This project focuses on analyzing an Amazon-like order transportation and logistics system using SQL. The objective is to evaluate order fulfillment performance, delivery efficiency, carrier reliability, shipping methods, and regional behavior through structured relational data.
The project is designed around operational analytics, not sales analytics, and reflects real-world logistics scenarios such as delayed deliveries, order cancellations, and carrier performance variation.

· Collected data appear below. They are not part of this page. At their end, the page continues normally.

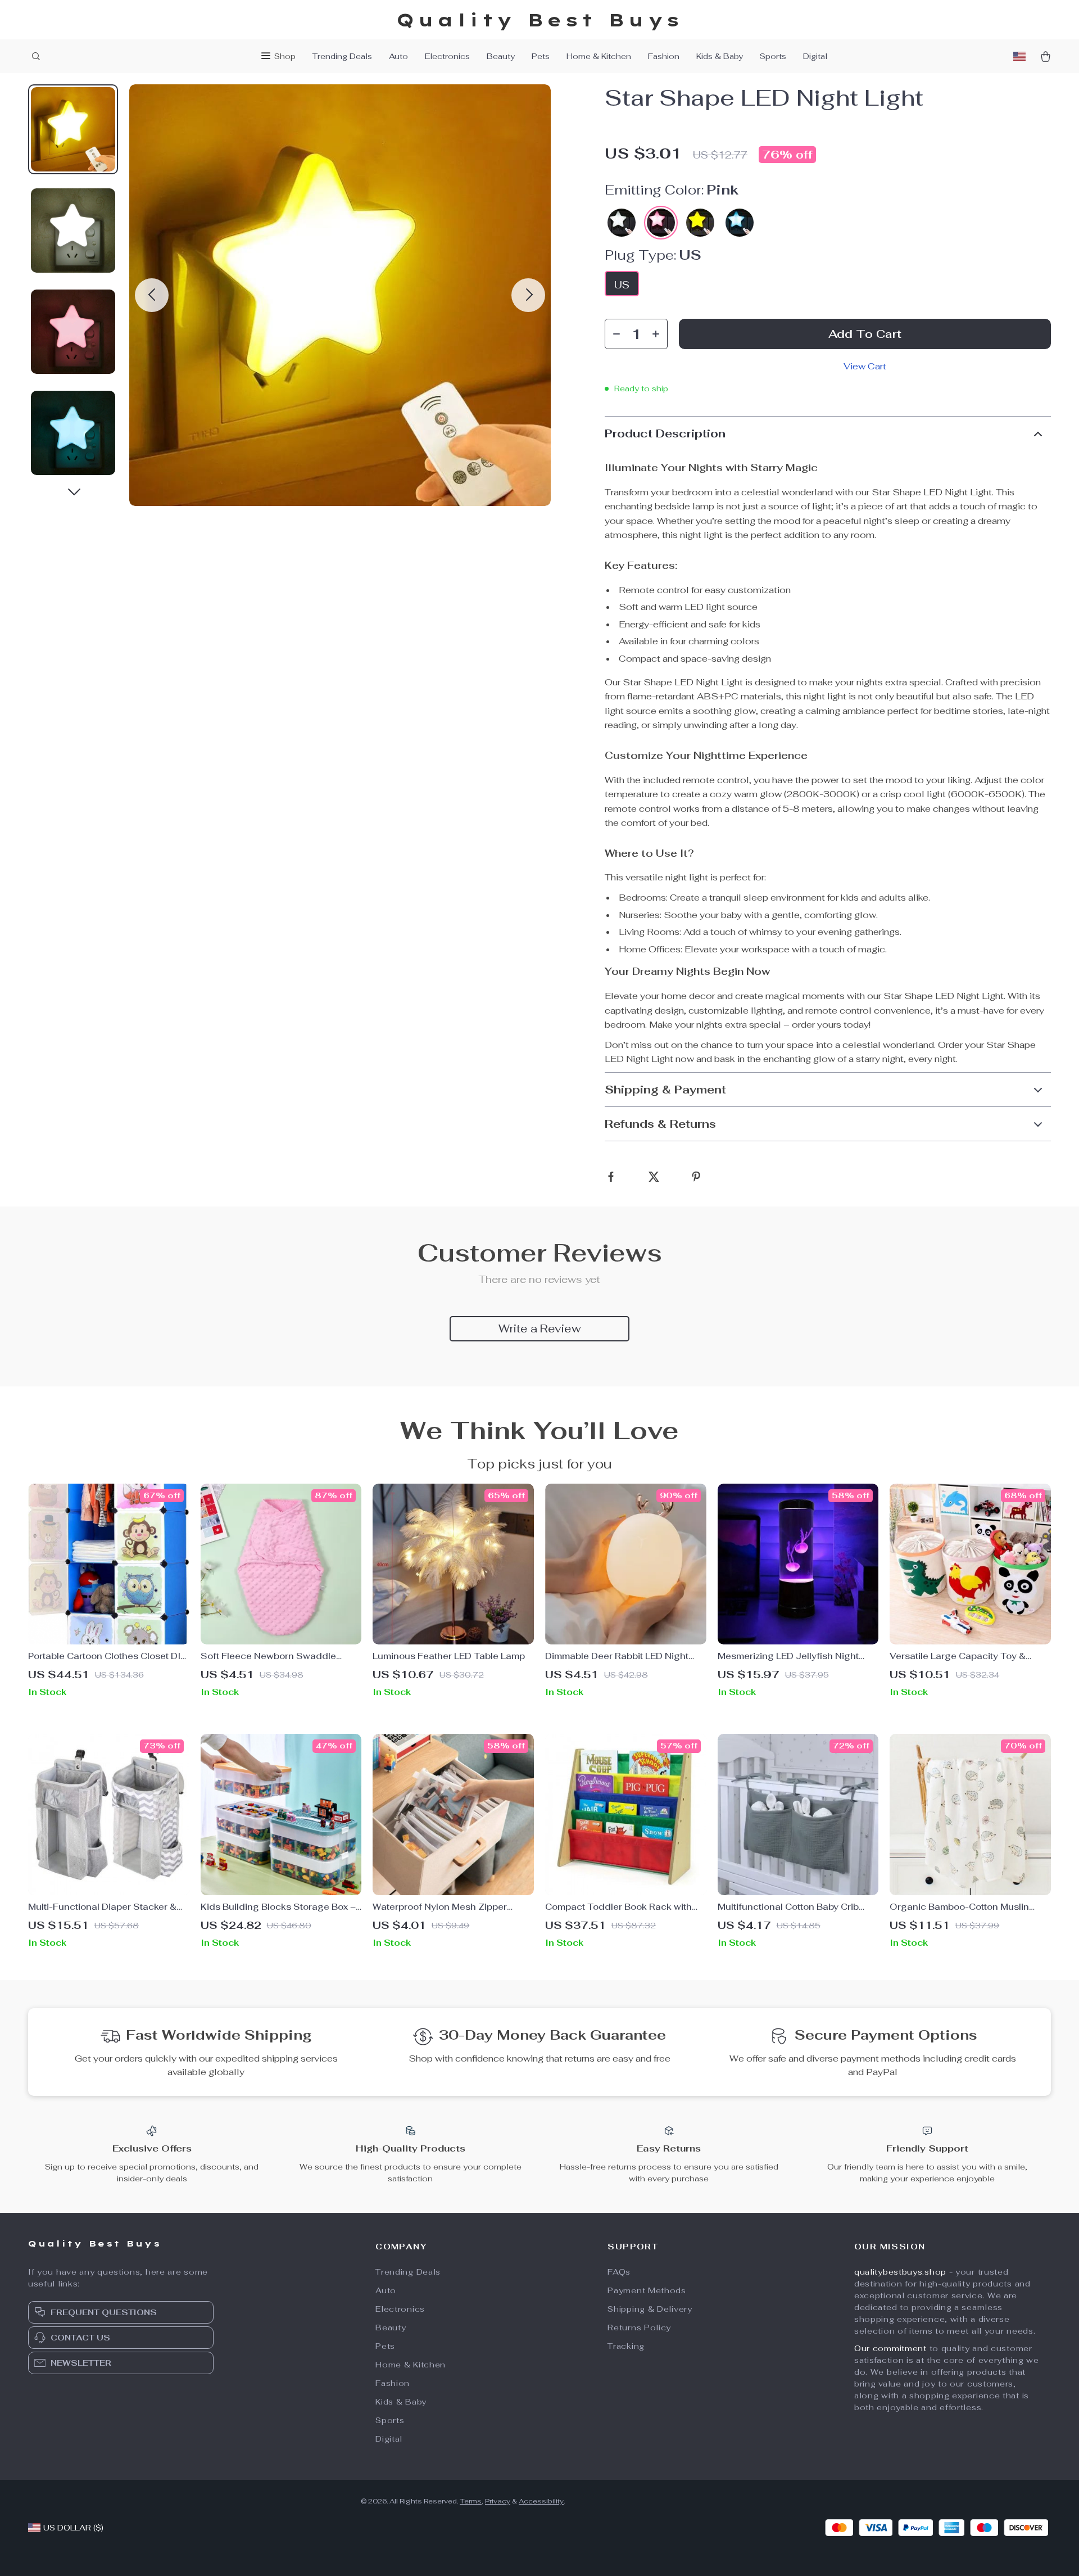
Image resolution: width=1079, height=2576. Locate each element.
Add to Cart (864, 334)
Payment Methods (646, 2290)
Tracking (626, 2346)
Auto (398, 56)
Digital (815, 56)
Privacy (497, 2501)
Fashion (663, 56)
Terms (471, 2501)
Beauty (501, 56)
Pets (541, 56)
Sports (773, 56)
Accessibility (541, 2501)
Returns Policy (639, 2327)
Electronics (447, 56)
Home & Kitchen (598, 56)
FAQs (619, 2272)
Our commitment (890, 2348)
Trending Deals (342, 56)
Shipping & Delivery (649, 2309)
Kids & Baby (719, 56)
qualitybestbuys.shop (900, 2272)
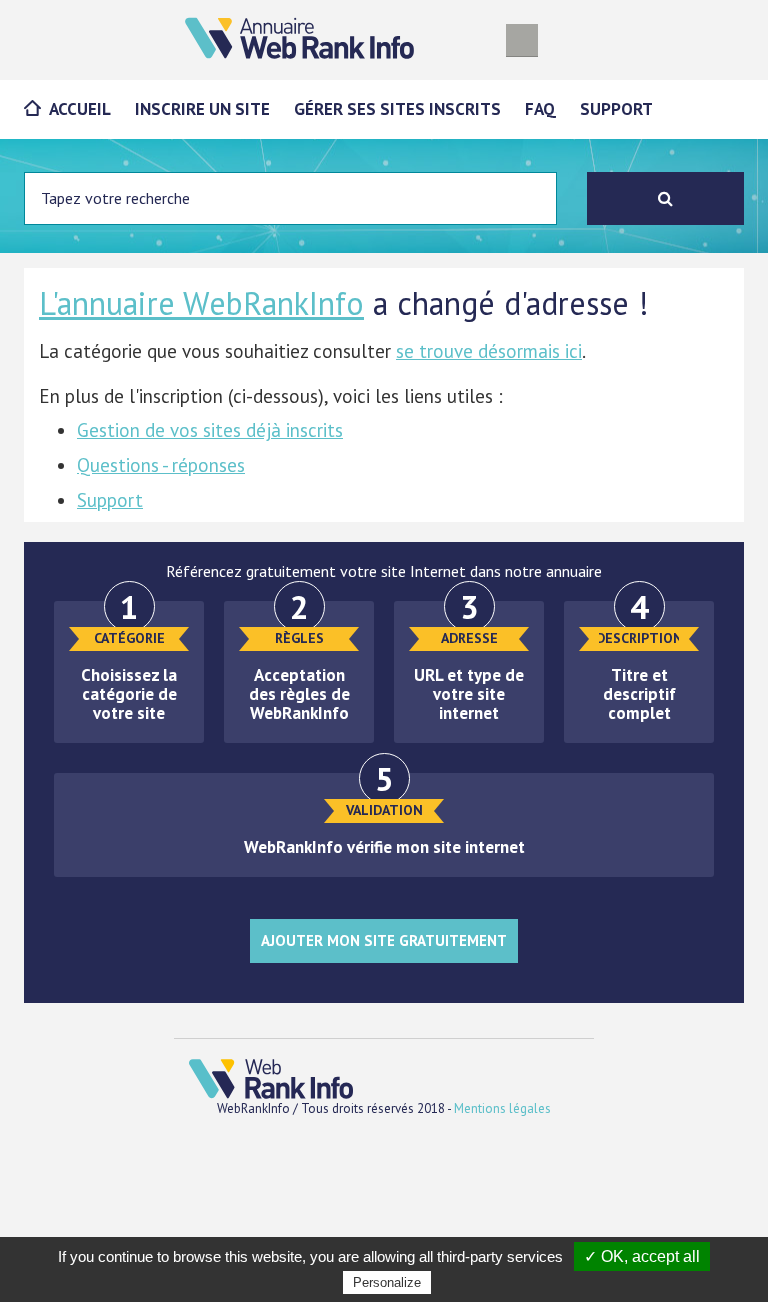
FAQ (540, 109)
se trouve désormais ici (489, 351)
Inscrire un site (202, 109)
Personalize (387, 1282)
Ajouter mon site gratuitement (384, 940)
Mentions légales (502, 1108)
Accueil (80, 109)
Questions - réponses (161, 465)
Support (616, 109)
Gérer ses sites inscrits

The database consists of four relational tables:
Stores customer details and region information.
Acts as the central table that tracks the order lifecycle, shipping method, and order status.
Contains shipment-related details including carrier assignment, delivery date, and shipping cost.
Stores logistics carrier information along with their operational regions.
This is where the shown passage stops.